§ The records

=-=-=

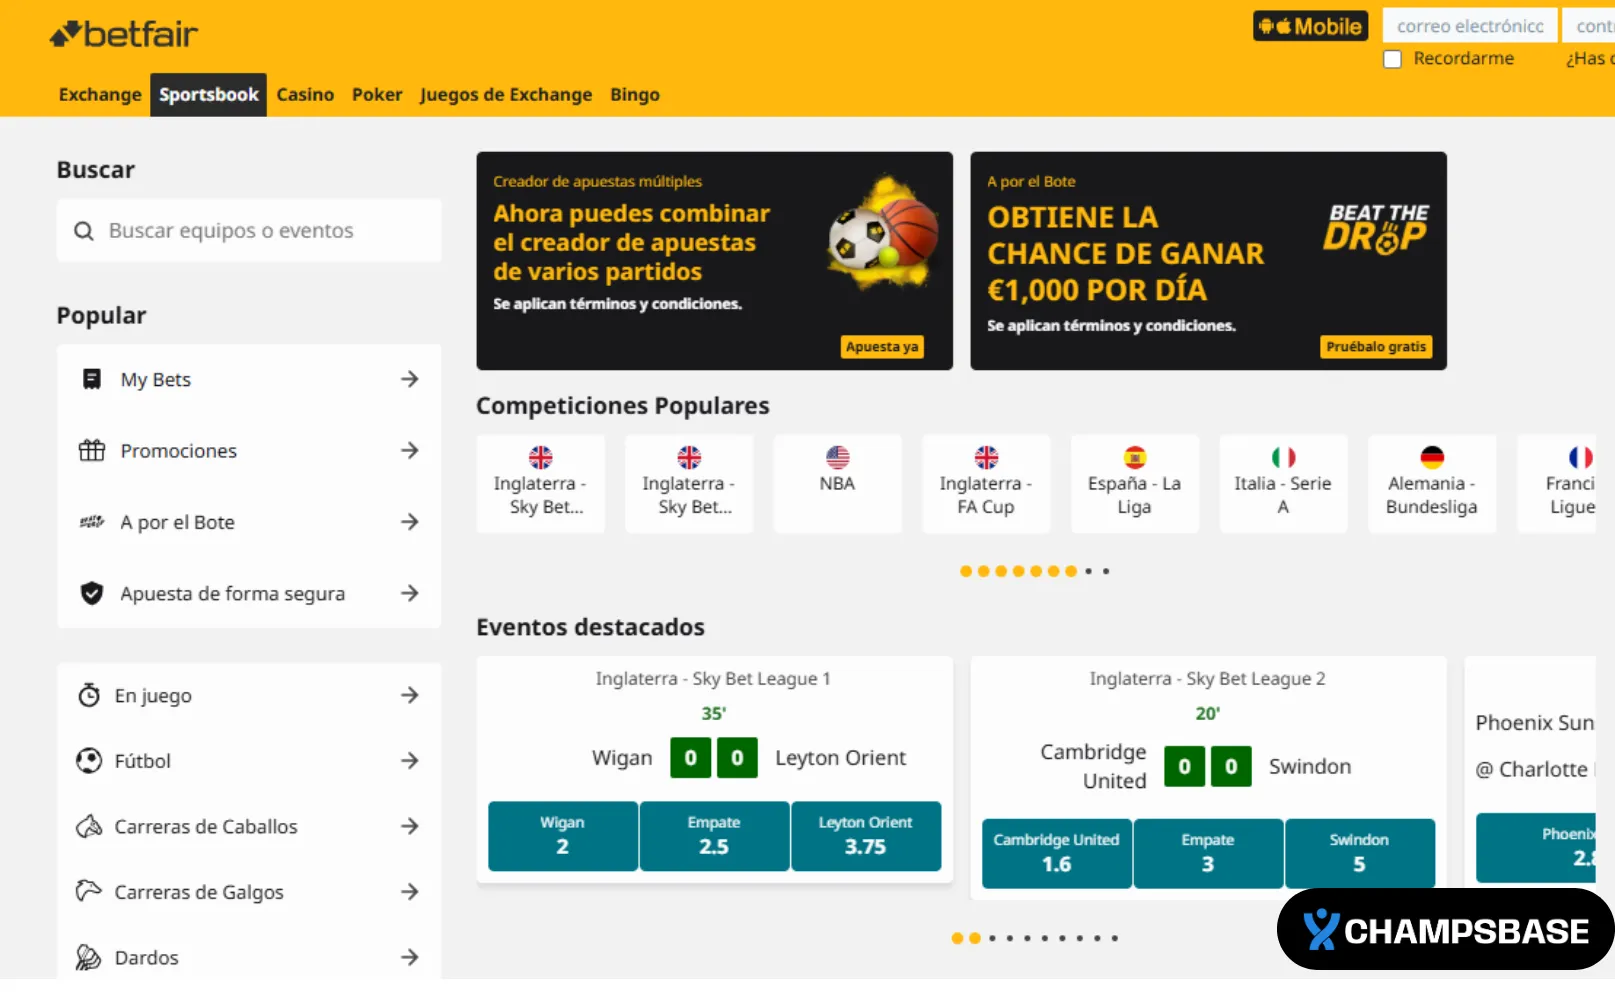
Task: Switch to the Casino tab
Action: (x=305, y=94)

=-=-=

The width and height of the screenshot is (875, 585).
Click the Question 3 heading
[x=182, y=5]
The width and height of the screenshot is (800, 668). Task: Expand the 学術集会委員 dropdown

=-=-=

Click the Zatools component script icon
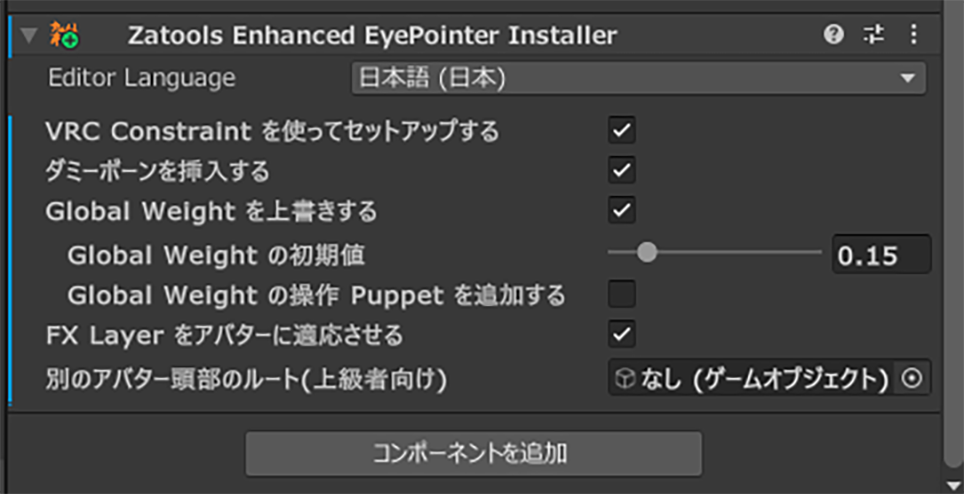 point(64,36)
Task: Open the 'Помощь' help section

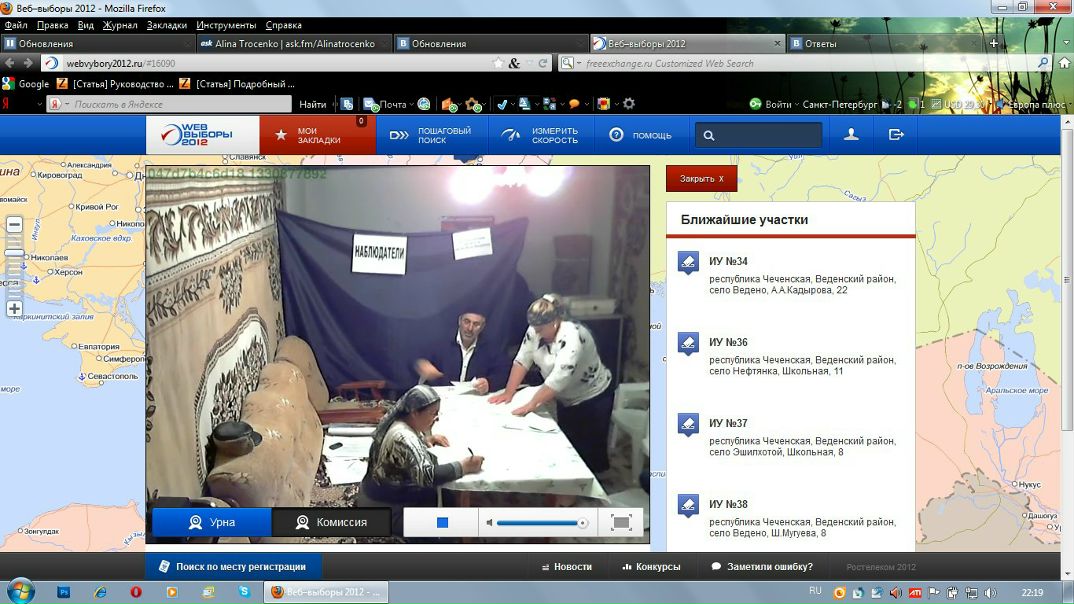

=-=-=

§ Directions
In the stretch from the line with "Click the Zatools component script icon" through the line with "Task: Open the 'Помощь' help section", swap "icon" for "button" and give those lines again with nothing else changed. Leave the pictures out.

§ Complete answer
Click the Zatools component script button
 point(64,36)
Task: Open the 'Помощь' help section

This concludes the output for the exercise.